Entries on locating words and elements
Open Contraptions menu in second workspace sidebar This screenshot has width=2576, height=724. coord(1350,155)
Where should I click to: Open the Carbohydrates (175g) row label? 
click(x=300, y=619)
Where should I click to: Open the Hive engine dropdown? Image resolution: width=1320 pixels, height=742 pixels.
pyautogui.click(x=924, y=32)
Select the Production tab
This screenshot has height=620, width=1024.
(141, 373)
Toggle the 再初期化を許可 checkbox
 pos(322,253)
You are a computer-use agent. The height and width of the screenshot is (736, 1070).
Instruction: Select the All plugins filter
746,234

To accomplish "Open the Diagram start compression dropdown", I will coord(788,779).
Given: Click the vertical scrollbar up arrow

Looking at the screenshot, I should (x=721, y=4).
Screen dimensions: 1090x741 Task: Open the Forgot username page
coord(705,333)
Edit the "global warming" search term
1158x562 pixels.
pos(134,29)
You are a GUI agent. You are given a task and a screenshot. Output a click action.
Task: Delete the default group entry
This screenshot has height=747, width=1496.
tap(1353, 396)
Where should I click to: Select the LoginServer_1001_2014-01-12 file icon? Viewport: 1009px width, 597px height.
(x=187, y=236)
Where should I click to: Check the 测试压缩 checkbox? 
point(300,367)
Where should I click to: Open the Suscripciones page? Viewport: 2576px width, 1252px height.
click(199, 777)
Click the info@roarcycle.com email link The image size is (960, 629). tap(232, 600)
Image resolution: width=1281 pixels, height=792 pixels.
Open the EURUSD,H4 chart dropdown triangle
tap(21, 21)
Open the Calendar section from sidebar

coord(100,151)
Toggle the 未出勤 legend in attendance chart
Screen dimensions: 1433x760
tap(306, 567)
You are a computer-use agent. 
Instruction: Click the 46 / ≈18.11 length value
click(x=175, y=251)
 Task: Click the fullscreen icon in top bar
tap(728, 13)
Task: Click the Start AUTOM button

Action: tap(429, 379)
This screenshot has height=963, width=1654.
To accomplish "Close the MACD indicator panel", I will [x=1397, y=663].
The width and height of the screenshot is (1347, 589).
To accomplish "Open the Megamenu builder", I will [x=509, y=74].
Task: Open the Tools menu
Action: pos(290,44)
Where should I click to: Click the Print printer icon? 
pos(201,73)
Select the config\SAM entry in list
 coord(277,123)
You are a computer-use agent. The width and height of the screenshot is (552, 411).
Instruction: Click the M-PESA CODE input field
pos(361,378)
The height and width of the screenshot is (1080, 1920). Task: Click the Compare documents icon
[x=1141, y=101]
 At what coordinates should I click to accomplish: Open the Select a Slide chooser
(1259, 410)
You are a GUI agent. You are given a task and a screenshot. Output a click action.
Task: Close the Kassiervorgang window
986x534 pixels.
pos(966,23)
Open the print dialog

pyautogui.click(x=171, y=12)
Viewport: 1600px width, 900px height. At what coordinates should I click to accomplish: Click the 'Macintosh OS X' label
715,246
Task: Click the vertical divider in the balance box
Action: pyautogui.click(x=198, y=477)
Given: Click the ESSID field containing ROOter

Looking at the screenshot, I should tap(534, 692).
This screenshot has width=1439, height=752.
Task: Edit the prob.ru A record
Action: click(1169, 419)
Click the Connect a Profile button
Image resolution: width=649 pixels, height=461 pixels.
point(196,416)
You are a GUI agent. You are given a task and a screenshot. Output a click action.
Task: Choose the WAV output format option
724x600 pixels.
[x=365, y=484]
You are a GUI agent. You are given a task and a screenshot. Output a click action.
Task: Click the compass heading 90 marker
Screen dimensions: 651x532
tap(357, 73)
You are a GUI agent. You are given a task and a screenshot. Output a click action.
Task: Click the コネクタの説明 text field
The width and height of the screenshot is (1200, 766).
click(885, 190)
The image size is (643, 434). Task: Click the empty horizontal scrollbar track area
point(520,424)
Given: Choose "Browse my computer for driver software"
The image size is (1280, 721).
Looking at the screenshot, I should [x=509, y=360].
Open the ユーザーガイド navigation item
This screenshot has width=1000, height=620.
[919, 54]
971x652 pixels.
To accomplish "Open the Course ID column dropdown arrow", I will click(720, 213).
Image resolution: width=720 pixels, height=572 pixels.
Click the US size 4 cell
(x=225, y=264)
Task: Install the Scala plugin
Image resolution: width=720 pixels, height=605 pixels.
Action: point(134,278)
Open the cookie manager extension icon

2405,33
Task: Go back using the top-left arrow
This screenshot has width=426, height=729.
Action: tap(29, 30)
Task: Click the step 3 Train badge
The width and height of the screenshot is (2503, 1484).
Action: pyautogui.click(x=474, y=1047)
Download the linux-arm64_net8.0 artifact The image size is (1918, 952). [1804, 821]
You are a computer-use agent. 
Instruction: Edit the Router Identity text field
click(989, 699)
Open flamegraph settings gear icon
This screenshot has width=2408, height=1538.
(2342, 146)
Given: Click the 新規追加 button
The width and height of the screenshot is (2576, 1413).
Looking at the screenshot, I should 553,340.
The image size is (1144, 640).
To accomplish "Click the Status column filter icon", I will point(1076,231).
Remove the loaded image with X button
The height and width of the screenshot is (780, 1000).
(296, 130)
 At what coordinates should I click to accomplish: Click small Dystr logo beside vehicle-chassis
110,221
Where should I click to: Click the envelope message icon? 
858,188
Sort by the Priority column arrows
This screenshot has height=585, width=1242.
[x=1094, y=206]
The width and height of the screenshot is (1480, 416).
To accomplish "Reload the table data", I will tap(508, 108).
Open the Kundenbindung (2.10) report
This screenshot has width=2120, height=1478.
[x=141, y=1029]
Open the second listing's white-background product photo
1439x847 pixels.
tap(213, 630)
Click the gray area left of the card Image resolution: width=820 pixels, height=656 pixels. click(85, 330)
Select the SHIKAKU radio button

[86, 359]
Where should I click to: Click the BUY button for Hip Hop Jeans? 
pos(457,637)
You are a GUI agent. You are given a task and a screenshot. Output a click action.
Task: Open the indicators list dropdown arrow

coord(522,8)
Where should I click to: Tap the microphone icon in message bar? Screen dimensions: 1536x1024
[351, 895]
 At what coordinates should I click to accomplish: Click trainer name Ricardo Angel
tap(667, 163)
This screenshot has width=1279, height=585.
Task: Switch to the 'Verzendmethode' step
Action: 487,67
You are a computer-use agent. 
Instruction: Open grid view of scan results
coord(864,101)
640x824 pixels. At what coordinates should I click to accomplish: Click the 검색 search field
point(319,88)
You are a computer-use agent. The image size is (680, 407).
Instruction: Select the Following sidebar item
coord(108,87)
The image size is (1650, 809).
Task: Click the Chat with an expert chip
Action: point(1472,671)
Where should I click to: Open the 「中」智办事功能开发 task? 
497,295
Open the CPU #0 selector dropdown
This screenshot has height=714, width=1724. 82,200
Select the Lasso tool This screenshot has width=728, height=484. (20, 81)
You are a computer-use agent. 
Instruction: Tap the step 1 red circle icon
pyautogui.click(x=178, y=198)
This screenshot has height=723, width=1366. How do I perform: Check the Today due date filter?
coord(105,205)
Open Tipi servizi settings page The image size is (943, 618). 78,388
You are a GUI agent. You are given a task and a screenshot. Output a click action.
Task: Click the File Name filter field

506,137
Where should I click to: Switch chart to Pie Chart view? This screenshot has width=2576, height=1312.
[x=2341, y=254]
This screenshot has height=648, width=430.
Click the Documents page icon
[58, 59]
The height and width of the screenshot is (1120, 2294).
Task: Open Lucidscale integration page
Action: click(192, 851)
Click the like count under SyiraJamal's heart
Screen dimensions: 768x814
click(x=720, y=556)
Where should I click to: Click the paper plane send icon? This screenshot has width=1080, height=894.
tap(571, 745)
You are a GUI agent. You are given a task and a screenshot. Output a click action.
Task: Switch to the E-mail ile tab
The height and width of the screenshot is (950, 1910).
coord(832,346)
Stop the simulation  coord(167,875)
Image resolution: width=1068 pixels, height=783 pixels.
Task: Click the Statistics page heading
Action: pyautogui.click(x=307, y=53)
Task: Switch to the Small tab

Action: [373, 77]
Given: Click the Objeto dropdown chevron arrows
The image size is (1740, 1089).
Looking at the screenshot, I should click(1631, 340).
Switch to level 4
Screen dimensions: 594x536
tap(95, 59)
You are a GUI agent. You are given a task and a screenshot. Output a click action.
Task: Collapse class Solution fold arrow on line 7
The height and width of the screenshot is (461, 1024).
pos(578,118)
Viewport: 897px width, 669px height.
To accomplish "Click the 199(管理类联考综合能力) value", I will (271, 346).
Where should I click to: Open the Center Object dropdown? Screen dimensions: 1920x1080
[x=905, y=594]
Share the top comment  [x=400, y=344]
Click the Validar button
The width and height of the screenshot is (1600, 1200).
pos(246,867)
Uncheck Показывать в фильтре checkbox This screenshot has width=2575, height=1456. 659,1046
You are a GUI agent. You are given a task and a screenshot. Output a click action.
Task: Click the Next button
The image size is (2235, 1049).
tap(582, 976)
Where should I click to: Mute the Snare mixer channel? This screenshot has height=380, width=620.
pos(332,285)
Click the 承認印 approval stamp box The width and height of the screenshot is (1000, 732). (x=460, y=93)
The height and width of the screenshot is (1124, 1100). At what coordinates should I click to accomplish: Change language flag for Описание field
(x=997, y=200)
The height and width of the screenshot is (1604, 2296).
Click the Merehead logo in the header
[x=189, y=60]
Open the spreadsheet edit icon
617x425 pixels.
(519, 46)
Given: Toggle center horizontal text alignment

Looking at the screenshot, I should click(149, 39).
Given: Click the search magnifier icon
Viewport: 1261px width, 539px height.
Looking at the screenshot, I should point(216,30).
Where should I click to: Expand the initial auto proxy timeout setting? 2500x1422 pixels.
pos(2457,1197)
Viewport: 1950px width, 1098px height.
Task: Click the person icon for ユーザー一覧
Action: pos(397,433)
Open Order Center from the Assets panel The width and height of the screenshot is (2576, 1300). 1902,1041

• **Set task**
Reproduce the lines without alteration, beginning at the line that contains "Select the config\SAM entry in list" and ending after the line that contains "pos(361,378)".

• **The completed task**
Select the config\SAM entry in list
 coord(277,123)
You are a computer-use agent. The width and height of the screenshot is (552, 411).
Instruction: Click the M-PESA CODE input field
pos(361,378)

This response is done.